▶ [What the task asks]
Starting at the line in the records that has "The height and" and stopping after the line that has "to Thống kê", put those lines into a JSON list of strings, one string per line, with blank lines and pictures left out.

▶ [Excerpted data]
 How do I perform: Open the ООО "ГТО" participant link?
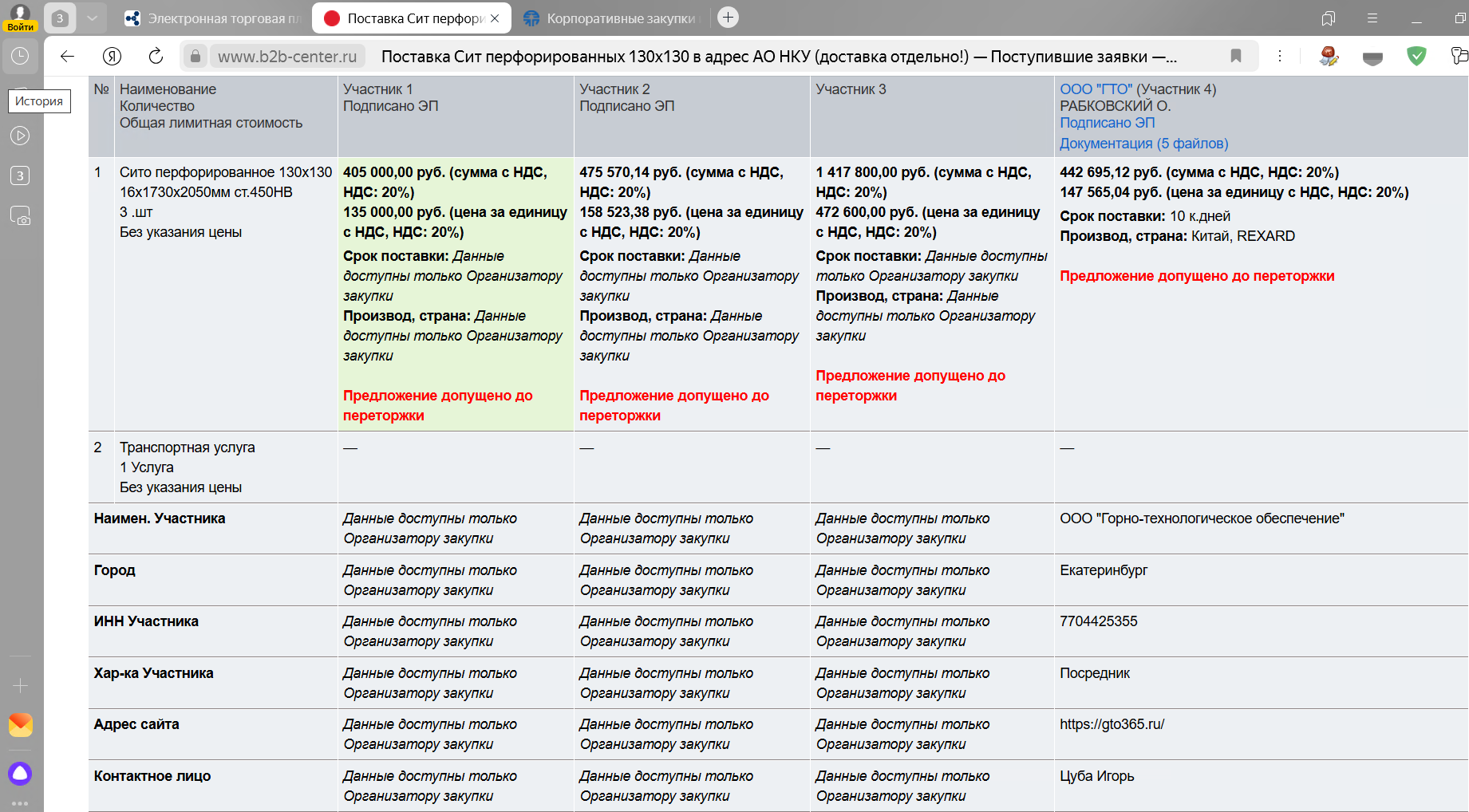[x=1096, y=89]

==

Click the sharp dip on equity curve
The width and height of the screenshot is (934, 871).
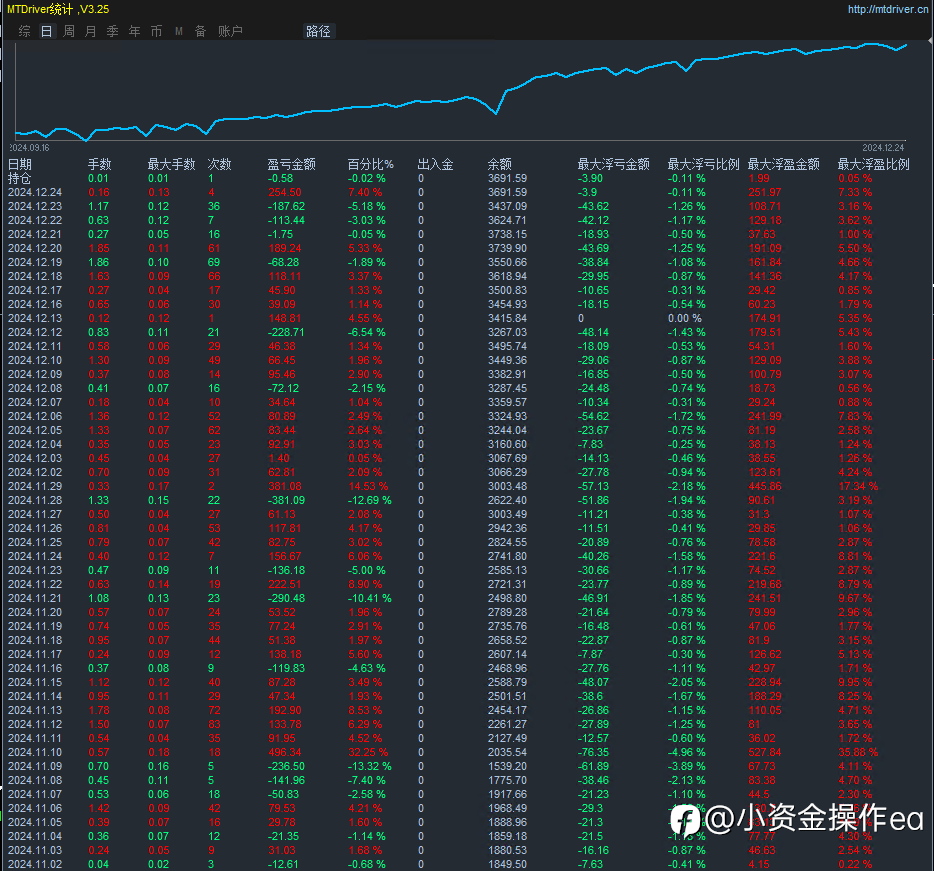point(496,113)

--

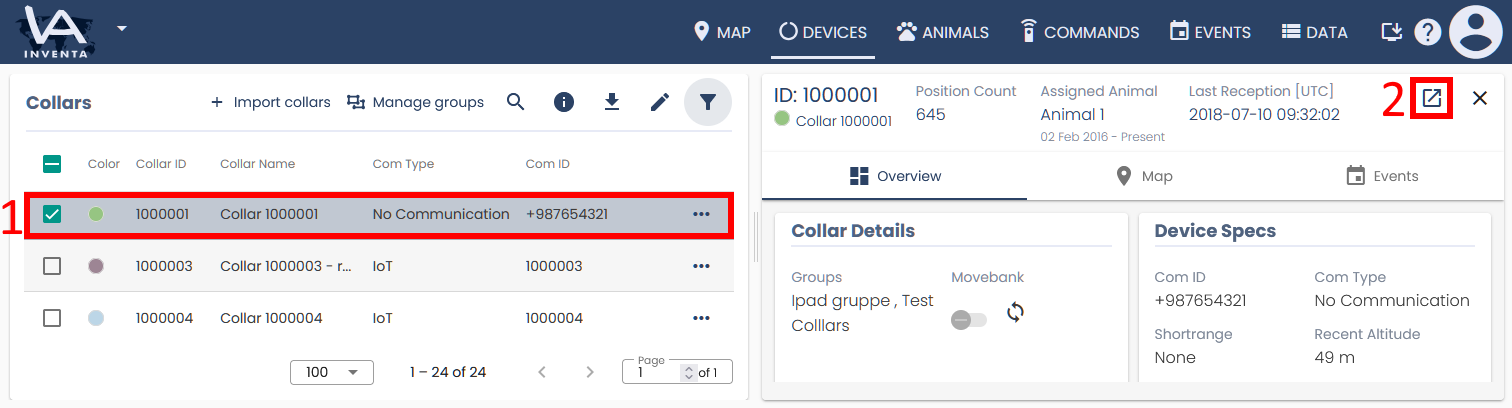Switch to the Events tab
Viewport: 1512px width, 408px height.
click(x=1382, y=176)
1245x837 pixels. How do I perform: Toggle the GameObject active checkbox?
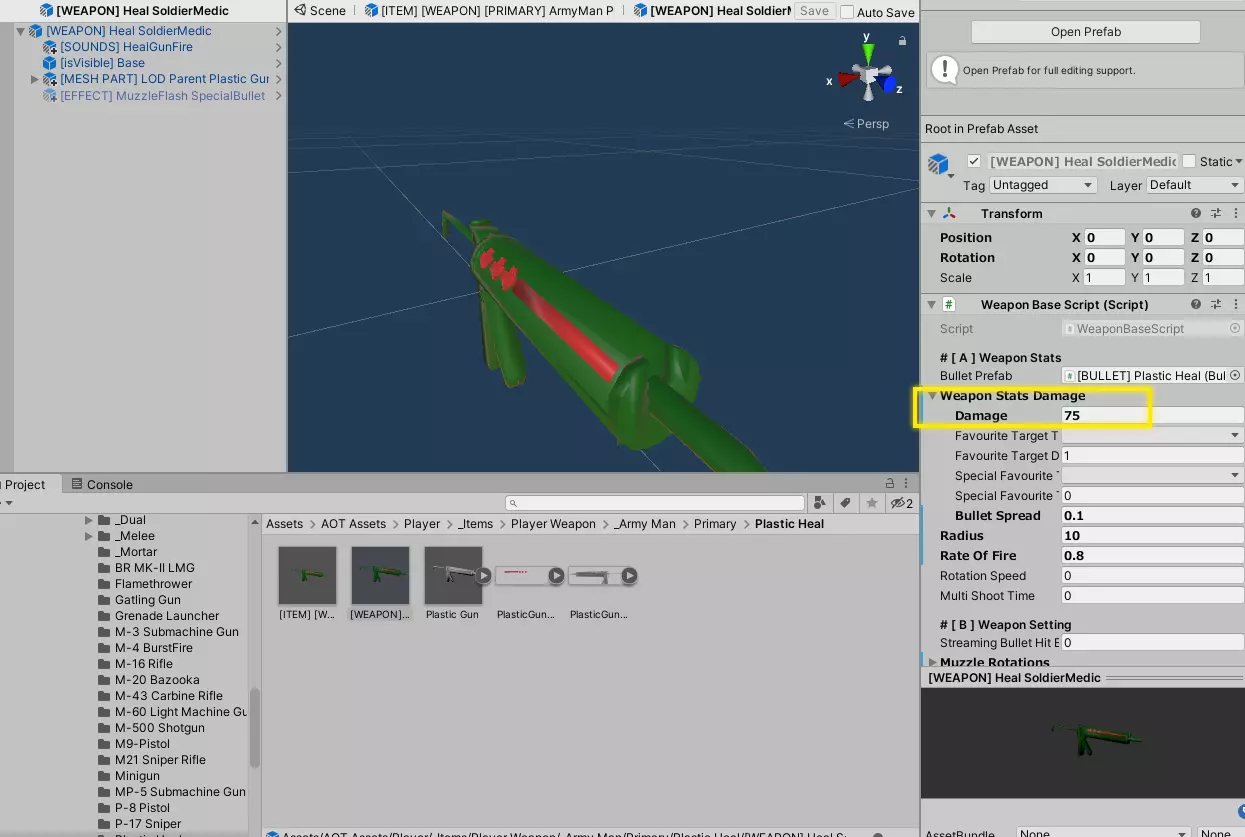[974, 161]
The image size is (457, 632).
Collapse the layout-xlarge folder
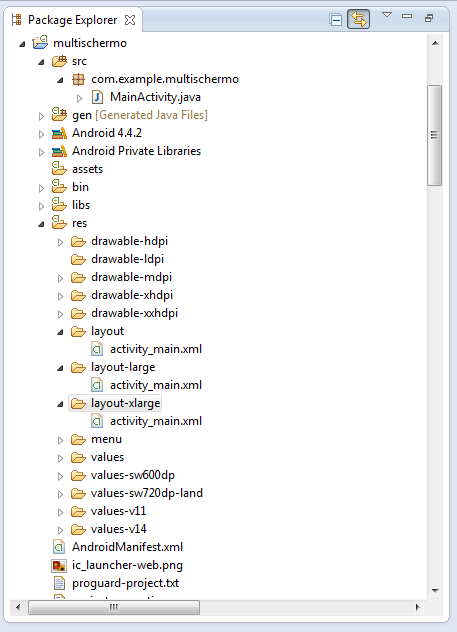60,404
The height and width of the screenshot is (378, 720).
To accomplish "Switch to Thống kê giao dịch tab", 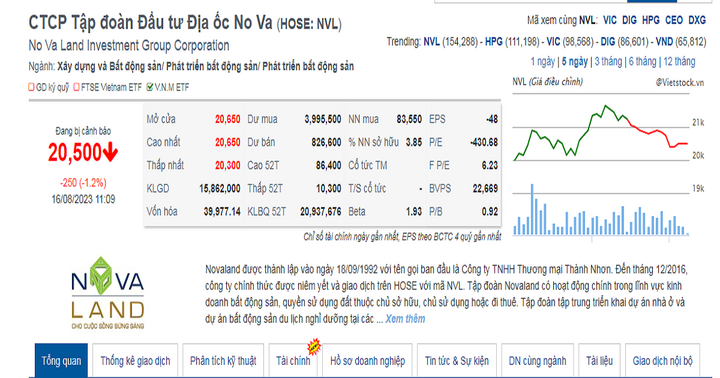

▶ [Worked answer]
[
  "The height and width of the screenshot is (378, 720).",
  "To accomplish \"Switch to Thống kê giao dịch tab\", "
]